Aufrüstung auf Pump
Von Kristian Stemmler
Die drei Oppositionsfraktionen im Bundestag waren sich am Freitag einig: Sie werden den Bundeshaushalt 2025, der am späten Donnerstag abend im Haushaltsausschuss abschließend bearbeitet worden war, im Parlament ablehnen. Nun braucht es nur noch Abweichler in den Reihen von Union oder SPD, um diesen Etatplan aufzuhalten. Solche traten am Freitag allerdings nicht in Erscheinung.
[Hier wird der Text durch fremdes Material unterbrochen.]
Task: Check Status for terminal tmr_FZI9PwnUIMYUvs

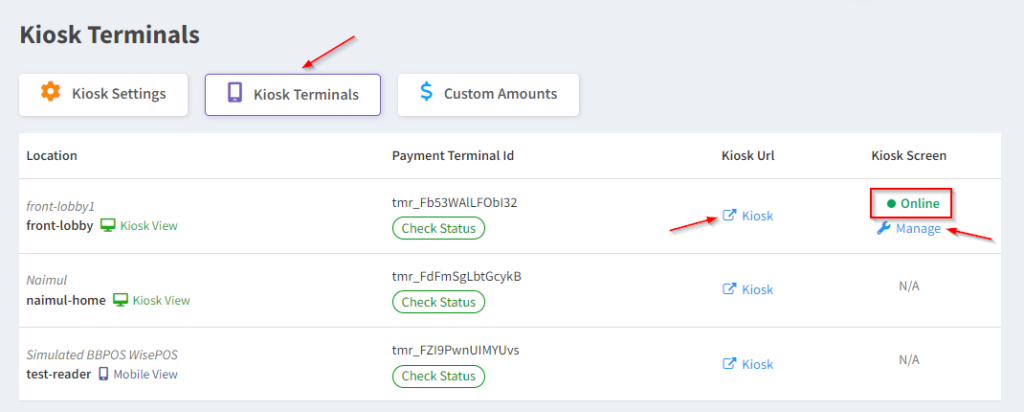Action: pyautogui.click(x=438, y=376)
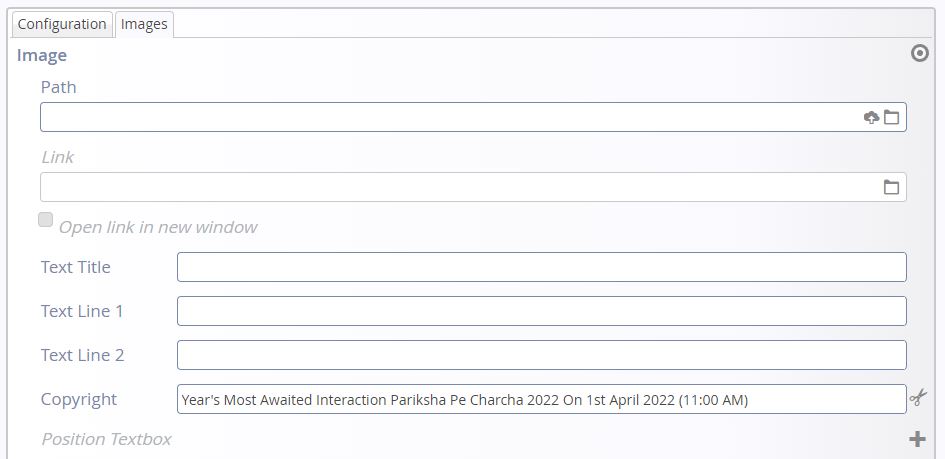Click into the Text Line 1 field

coord(542,311)
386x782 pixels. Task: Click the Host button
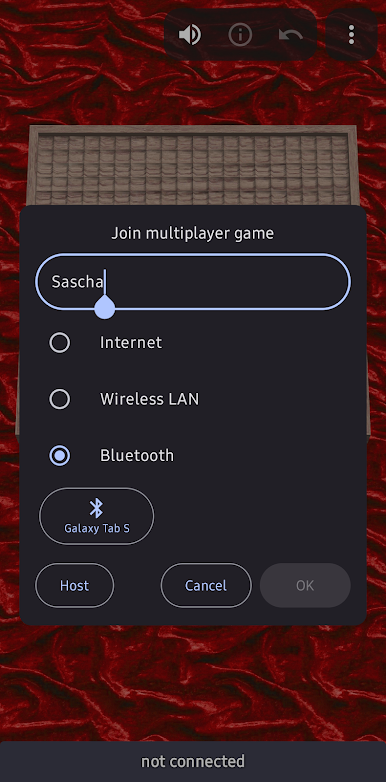coord(74,586)
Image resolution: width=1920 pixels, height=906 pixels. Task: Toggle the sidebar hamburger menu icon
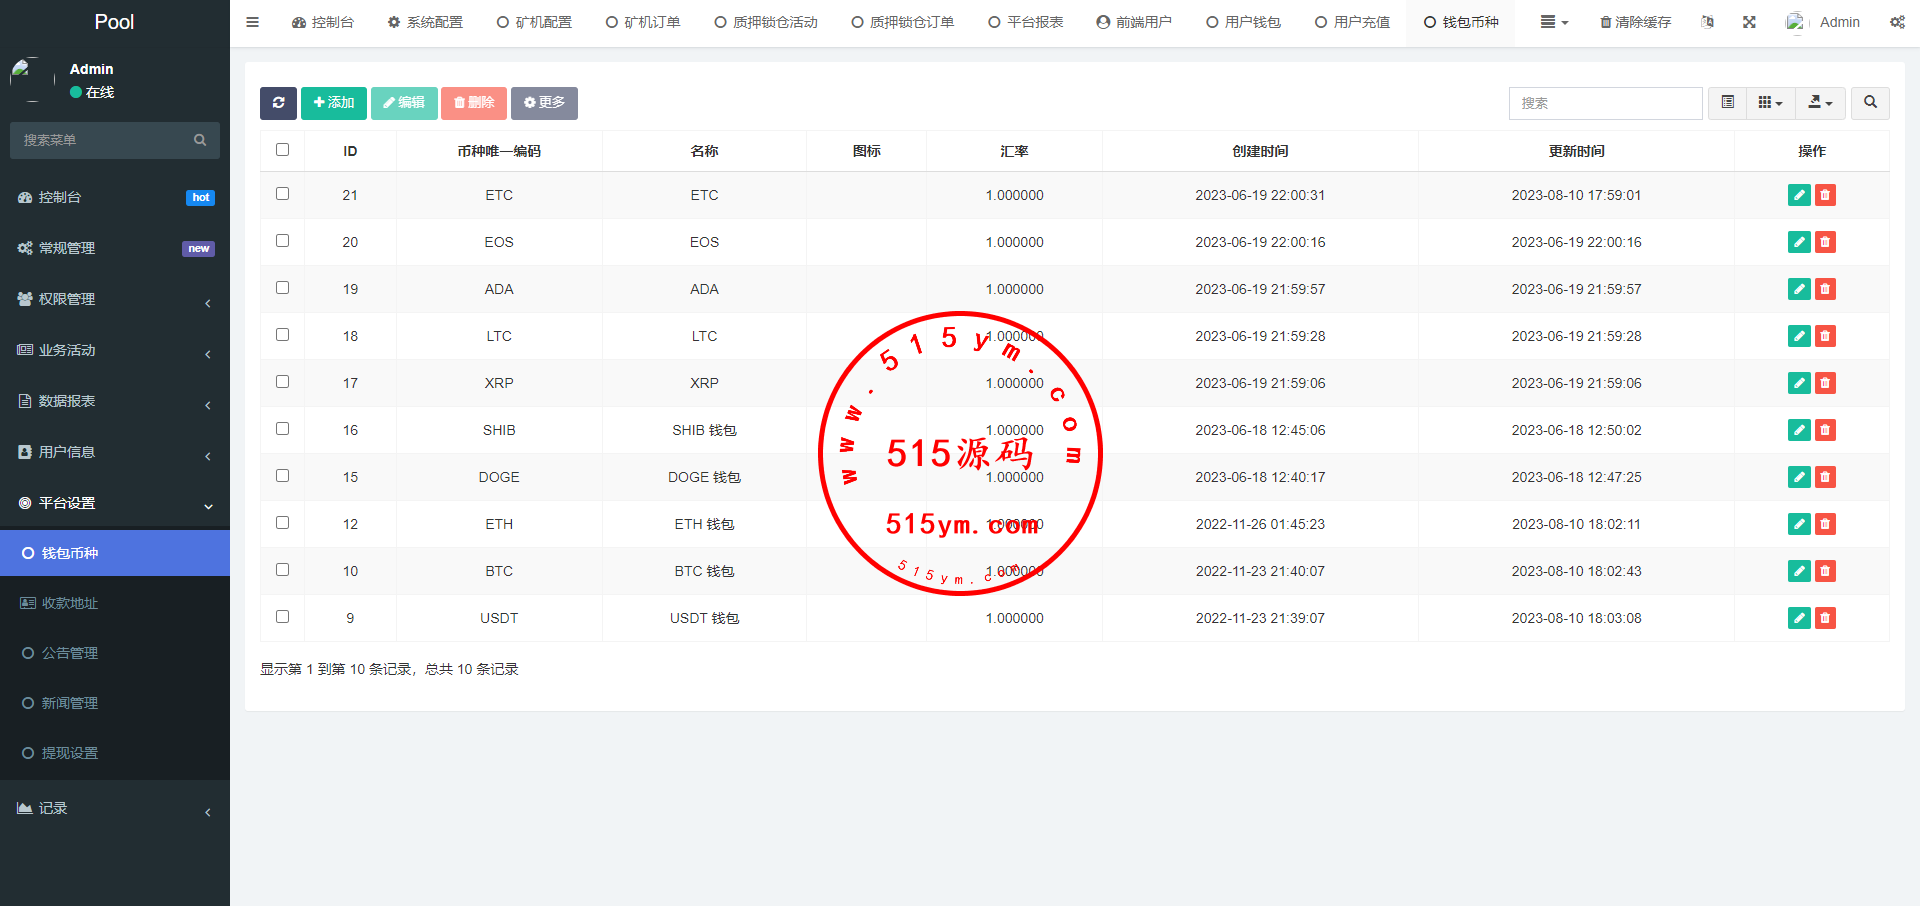[x=252, y=22]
Die Haushälter von Bündnis 90/Die Grünen, Die Linke und AfD warfen der Bundesregierung vor, die wahre Kreditaufnahme zu verschleiern. Zu der im Kernhaushalt veranschlagten Neuverschuldung von 81,8 Milliarden Euro kämen noch rund 60 Milliarden Euro weiterer Kreditermächtigungen durch die sogenannten Sondervermögen für Verteidigung und Infrastruktur hinzu. Der Linke-Finanzpolitiker Dietmar Bartsch bezeichnete dies als »finanzpolitischen Irrgarten«, der AfD-Haushälter Michael Espendiller sprach von »Wildwuchs«.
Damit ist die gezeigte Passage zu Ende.